You’re mystified as you watch her in action and want to scream, “Stop behaving like that.” Sounds, like I’m talking about a child, right? I’m not; I’m talking about an over-involved parent.

You’re mystified as you watch her in action and want to scream, “Stop behaving like that.” Sounds, like I’m talking about a child, right? I’m not; I’m talking about an over-involved parent.

Over-involved parents tend to micromanage everything in their child’s world. They’re the parents who think it’s better to fix, rather than teach their child about the injustices of life.

I’ve seen and heard stories from other moms about parents who do everything for their child.
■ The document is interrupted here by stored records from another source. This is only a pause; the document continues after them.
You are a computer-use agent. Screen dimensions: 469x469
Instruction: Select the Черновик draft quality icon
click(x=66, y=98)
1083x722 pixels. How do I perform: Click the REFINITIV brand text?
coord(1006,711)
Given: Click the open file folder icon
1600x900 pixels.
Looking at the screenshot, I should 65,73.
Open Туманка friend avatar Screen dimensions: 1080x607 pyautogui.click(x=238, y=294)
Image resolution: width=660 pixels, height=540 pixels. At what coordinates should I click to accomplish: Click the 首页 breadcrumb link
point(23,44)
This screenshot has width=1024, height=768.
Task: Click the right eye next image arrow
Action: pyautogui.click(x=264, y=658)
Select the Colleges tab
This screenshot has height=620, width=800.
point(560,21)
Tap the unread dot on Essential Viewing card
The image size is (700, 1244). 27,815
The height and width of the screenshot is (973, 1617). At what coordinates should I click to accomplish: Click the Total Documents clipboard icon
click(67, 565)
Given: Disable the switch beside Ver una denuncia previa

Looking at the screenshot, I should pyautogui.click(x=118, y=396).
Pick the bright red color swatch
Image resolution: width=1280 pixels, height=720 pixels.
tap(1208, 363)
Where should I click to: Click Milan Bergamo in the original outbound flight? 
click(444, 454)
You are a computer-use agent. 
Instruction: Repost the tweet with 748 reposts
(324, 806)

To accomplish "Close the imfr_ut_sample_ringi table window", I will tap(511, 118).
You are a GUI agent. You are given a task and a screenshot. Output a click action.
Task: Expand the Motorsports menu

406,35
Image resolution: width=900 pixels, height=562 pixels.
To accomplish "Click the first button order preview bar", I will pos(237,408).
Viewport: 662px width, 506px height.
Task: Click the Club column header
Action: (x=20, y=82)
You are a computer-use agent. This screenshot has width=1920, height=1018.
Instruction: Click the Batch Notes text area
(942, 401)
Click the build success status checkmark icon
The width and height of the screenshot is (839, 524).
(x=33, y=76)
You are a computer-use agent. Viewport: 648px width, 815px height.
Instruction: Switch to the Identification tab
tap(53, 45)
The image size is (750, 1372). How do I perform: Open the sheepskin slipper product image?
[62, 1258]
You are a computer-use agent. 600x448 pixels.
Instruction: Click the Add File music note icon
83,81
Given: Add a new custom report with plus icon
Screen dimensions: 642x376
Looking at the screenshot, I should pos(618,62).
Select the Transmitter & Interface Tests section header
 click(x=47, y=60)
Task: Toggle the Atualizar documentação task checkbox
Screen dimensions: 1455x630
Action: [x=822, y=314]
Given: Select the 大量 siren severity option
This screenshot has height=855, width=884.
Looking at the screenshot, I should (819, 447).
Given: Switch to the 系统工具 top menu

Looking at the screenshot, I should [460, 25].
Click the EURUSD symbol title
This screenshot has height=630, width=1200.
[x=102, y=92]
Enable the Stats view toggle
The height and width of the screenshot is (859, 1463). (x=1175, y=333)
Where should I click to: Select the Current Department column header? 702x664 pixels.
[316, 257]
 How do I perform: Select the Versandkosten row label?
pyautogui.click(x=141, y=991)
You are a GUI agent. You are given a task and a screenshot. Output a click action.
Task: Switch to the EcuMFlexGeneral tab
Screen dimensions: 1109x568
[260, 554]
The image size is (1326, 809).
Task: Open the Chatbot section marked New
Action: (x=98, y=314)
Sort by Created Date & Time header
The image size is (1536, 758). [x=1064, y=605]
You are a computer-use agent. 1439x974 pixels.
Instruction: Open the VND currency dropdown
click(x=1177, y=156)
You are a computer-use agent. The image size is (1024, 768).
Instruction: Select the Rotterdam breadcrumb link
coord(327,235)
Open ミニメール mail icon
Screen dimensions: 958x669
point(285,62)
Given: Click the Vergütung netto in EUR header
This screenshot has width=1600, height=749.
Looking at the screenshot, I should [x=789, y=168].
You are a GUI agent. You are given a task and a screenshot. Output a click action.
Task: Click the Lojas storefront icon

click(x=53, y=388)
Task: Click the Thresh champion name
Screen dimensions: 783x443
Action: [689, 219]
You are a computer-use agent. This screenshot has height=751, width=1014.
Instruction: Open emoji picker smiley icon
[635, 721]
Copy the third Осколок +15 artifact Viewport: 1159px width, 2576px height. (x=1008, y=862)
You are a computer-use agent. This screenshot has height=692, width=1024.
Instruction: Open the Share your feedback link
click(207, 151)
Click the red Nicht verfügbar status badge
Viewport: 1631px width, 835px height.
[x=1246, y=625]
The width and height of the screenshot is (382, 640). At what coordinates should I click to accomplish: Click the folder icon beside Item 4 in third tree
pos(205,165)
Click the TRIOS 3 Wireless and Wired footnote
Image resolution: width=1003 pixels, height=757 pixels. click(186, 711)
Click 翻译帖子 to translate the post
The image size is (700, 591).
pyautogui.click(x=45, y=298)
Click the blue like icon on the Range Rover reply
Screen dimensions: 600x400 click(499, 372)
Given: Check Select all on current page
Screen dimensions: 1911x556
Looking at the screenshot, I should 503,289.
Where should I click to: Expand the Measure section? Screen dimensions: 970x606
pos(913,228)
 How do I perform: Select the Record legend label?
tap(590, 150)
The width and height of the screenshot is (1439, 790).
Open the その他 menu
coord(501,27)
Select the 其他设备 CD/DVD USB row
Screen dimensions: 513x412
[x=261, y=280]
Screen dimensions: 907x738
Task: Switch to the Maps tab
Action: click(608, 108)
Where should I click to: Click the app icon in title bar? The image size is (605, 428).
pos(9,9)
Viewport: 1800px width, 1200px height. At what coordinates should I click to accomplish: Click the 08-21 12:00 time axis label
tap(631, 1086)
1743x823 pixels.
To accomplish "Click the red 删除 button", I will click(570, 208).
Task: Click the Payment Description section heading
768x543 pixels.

They hang up their child’s coat, take her by the hand to her desk and sit beside her, correcting her, as she begins the 1st assignment of the day.

IMHO, the over-involved parent is an extreme version, a more intense version of a helicopter parent. The over-involved parent misunderstands what her parental job description really is.

Hear me out before you rush to the comment box. I totally understand wanting the best for your child. Everyone wants that for his or her child, including me. 

The parent I’m describing isn’t looking at what their child needs; they’re focused on what they want for their child.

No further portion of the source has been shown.